It’s January and no one has found another COVID variant in about two weeks, which means Sundance is back in Utah and Hollywood’s crème de la crème is trying Explain the vague dress code (“Mountain Chic”) while Netflix throws money at arthouse movies to prove it’s not just Vikings: Valhalla
. There to promote her Doctor Shere Hite (and Gucci aesthetic)? Dakota Johnson presented Luca Guadagnino with the International Icon Award on opening night. A Bigger Splash and Suspiria – gushing about his biggest hits in her presentation, including Call Me by your name , and then nod to the Armie Hammer controversy in a way that would make Ricky Gervais proud. “Unfortunately I didn’t attend [ please call me by your name],” she said deadpan. “Luka made me play peaches. There was a scheduling conflict. Thank God, because then I’d be just another woman Armie Hammer tried to eat.
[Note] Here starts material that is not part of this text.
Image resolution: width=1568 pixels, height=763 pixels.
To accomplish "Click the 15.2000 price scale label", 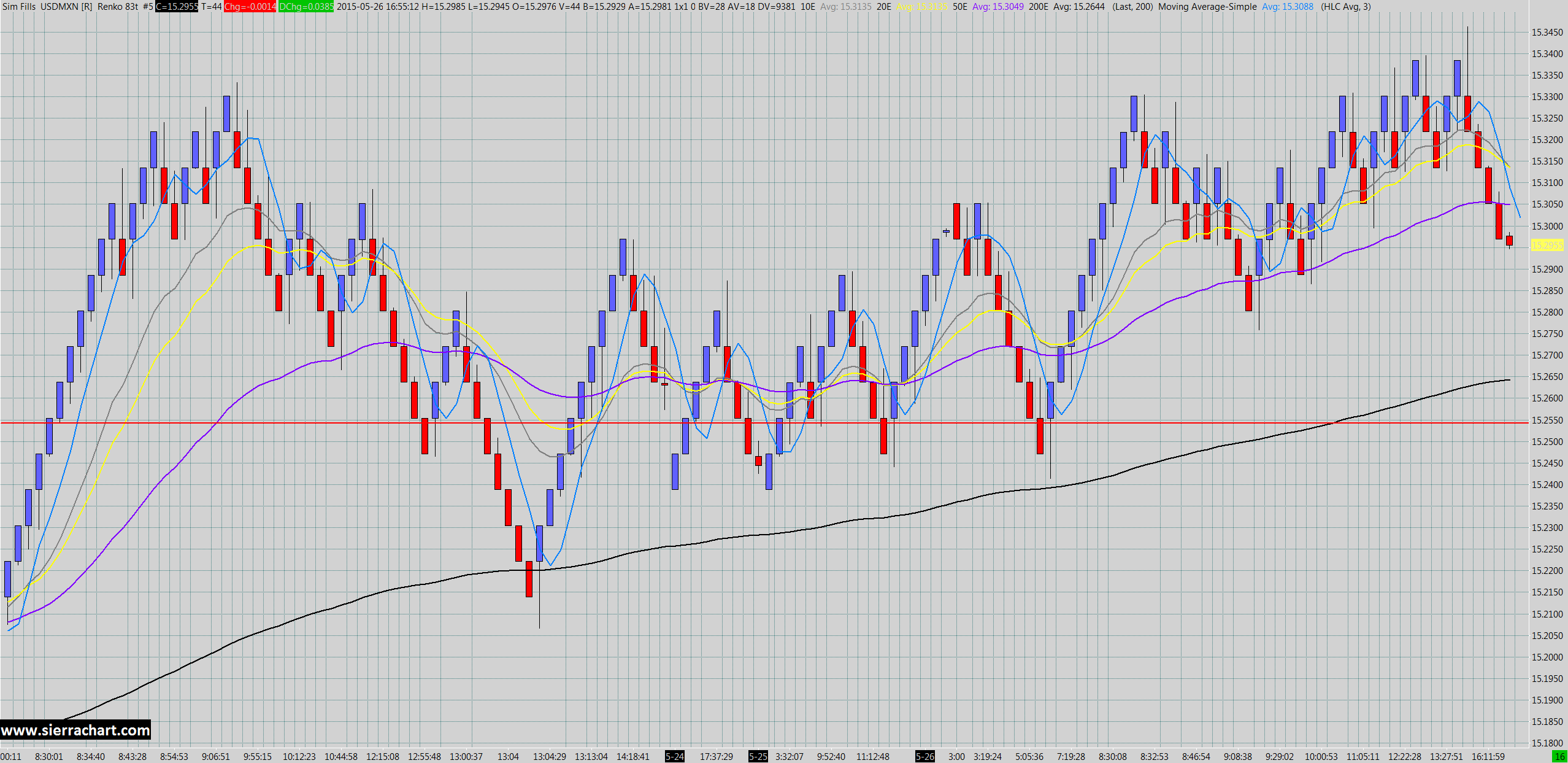I will click(1547, 657).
Now this , I think , which is certainly the energy the Oscars need this year. (IMHO Jimmy Kimmel – who has been named host for the third year in a row – the Oscars need some fresh blood, not what Hammer is after kind of guy.) If Jerrod Carmichael had a good start on the globe, the rest of the ceremony (except for the White Lotus speech) proved so dull that As far as everyone being totally hammered feels like the only appropriate response. (for Milly Alcock of House of the Dragon and her in January A moment of silence for the hangxiety.)
Hollywood’s culture – if not its cultural output – is ridiculous in many ways, if the industry’s Mostly nepo babies, so have their reigning queen emcee on the biggest movie night of the year? Who better to send to Tinseltown than Melanie Griffith’s daughter and Tippi Hedren’s granddaughter, both of whom have been with a 11 Pound lion Neil living together? No one masters the chaotic “surreal rich drama” energy quite like Dakota (except maybe nepo baby Gwyneth, her ex-husband Dakota Consciously bond with it).